The paper also includes a comparative analysis with two commonly used machining methods: end milling and flank milling, based on iso-scallop height principle. The practical application of these methods is shown in Fig. 11, with insights from Fig. 12 providing evidence that: (1) end milling is less effective in improving energy efficiency due to its narrower cutting strip width, unlike flank milling which is more suitable for free-form surfaces; (2) flank milling with an iso-scallop height causes a conservative tool path generation and expansion, resulting in a longer total path length. This further demonstrates the contributions of this paper: neither of the two methods leads to a significant reduction in energy efficiency. The optimal tool path strategy, therefore, involves carefully adjusting cutting strip width and feed angle, illustrating the study’s contributions in energy efficiency.

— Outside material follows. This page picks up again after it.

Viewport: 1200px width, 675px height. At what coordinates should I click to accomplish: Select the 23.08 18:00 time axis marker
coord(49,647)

To the best of the authors’ knowledge, few studies address the energy and time minimisation problem of five-axis flank milling from a global perspective of optimising tool path generation and expansion. This work supplements the previous research (Li & Tang, 2021) and explores energy-efficiency potentials to a greater extent, promising to further ease the industrial energy crisis.

Conclusions

This paper introduces a new theoretical framework for optimising the tool path of flank milling to save energy, which is useful for machining free-form surfaces that are widely needed. The main contributions of this paper are: (1) developing a new model of machining energy consumption that accounts for the features of five-axis machining, and relates it to tool path variables such as the feed angle, cutting strip width, and path length; (2) setting up a model of tool path generation and expansion optimisation, using MDPs. By applying MSAC, MDPs are navigated efficiently, allowing to find the best tool path scheme for the most energy-efficient machining.

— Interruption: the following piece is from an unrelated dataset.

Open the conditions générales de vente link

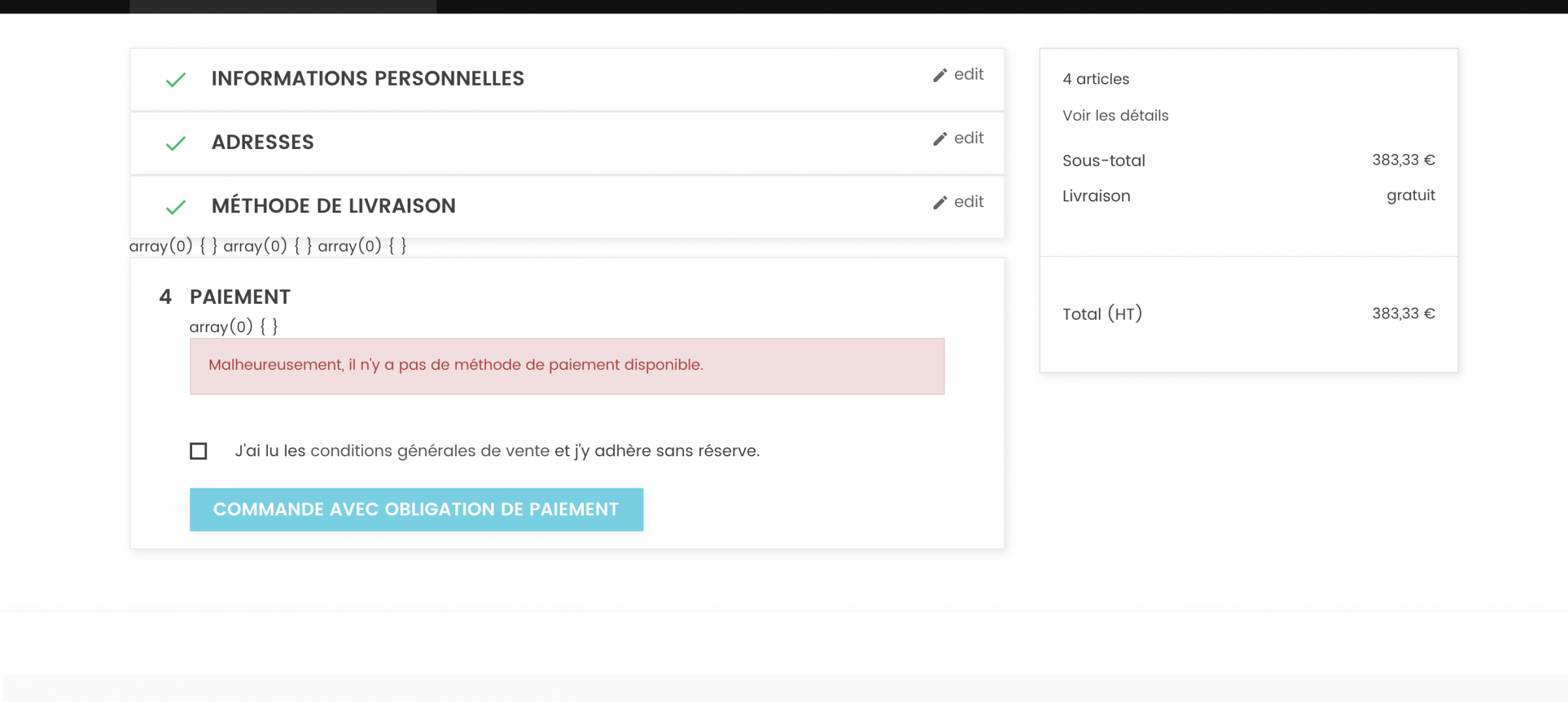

The case study shows the advantages of the proposed method: (1) the model of machining energy consumption is first validated, which achieves a prediction error of less than 7.169%; (2) Based on the model, the performance of MSAC is evaluated, achieving a 24.89% and 27.04% reduction in machining energy and time, compared to SAC without meta-learning. This shows the proposed method's benefits on energy efficiency, and also highlights the need of using meta learning with reinforcement learning to solve multi-complex optimisation problems; moreover, when compared with two common machining methods, the proposed method showed improvements of 69.96% and 68.44% in energy consumption and machining time than end milling, and 41.50% and 39.80% than flank milling, proving the importance of optimising cutting strip width and feed angle. These findings confirm that the contributions of this paper match the progress made in practical machining.

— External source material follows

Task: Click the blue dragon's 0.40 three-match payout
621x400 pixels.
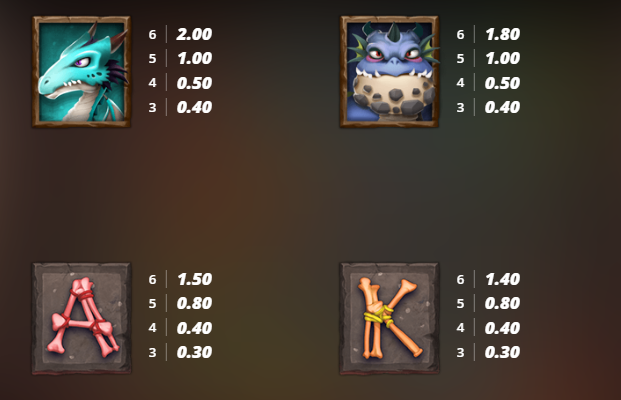Action: coord(503,107)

This study has some limitations that suggest directions for future studies. Firstly, about the validation of the machining energy consumption model, this paper only applies it to dual-head machine tools, because the main objective of this work is tool path optimisation. However, the proposed method should be valid for any machine tool in theory, so future work will test the model on different types of machine tools to verify the generality of the proposed model. Secondly, for the tool path optimisation in five-axis flank milling, the study recognises that complex surfaces with thin-walled features may deform and affect the machined quality. This problem is related to the cutting strip width, which influences cutting forces. A future research area is to include the workpiece deformation in the model’s constraints, in order to improve the proposed tool path optimisation, and enhance the machining sustainability and machined quality.